Please cite the following paper if you intend to use this code for your research.

T. Jian*, Z. Wang*, Y. Wang, J. Dy, S. Ioannidis, "Pruning Adversarially Robust Neural Networks without Adversarial Examples", ICDM, 2022.

Abstract

Adversarial pruning compresses models while preserving robustness. Current methods require access to adversarial examples during pruning. This significantly hampers training efficiency. Moreover, as new adversarial attacks and training methods develop at a rapid rate, adversarial pruning methods need to be modified accordingly to keep up. In this work, we propose a novel framework to prune a previously trained robust neural network while maintaining adversarial robustness, without further generating adversarial examples. We leverage concurrent self-distillation and pruning to preserve knowledge in the original model as well as regularizing the pruned model via the Hilbert-Schmidt Information Bottleneck. We comprehensively evaluate our proposed framework and show its superior performance in terms of both adversarial robustness and efficiency when pruning architectures trained on the MNIST, CIFAR-10, and CIFAR-100 datasets against five state-of-the-art attacks.

Environment Setup

Please install the python dependencies and packages found below:

pytorch-1.6.0
torchvision-0.7.0
numpy-1.16.1
scipy-1.3.1
tqdm-4.33.0
yaml-0.1.7
torchattacks

Please setup environment in the project root directory using:

source env.sh

After intalling "torchattacks" package, we need to modify one place as follows to make sure our framework work.
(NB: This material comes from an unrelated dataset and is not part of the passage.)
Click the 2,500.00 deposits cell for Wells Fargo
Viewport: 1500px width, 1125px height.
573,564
Please go to the installed package directory (/.../torchattacks/attacks/), modify pgd.py by finding the line outputs = self.model(adv_images), and insert the following code after it:

if type(outputs) == tuple:
    outputs = outputs[0]

Running Framework

You could produce the main results of Table 2, 3, 4, 5 & Figure 3 (PwoA) by this repository. We will release the full version of the repository soon.
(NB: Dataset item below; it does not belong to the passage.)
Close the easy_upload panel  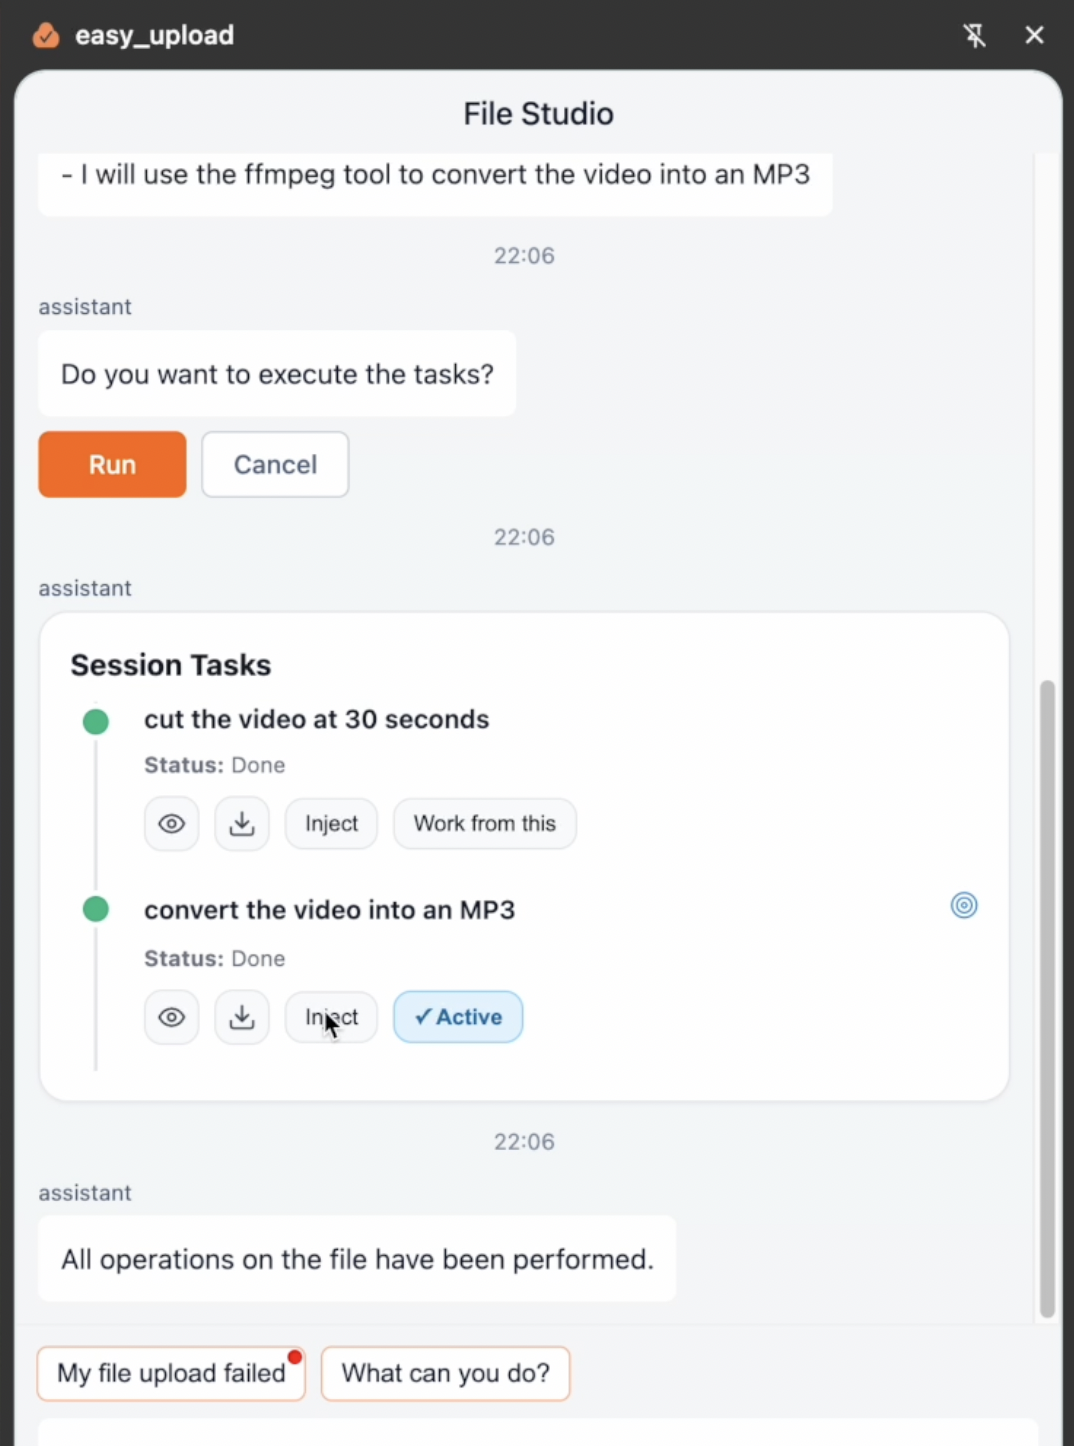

To setup adversarially robust pre-trained models for pruning, we consider five adversarially trained models provided by open-source state-of-the-art work, summarized in Table 1 in our paper. Please download those models from their original repository and saved in './assets/models/' under this repo.

To reproduce experiments that we have in the paper, one could run our batch script by the following instruction:

mnist.sh         # PwoA on MNIST
cifar10.sh       # PwoA on CIFAR-10
cifar100.sh      # PwoA on CIFAR-100

Please refer to ./bin/run_hbar for more usages. The arguments in the code are self-explanatory.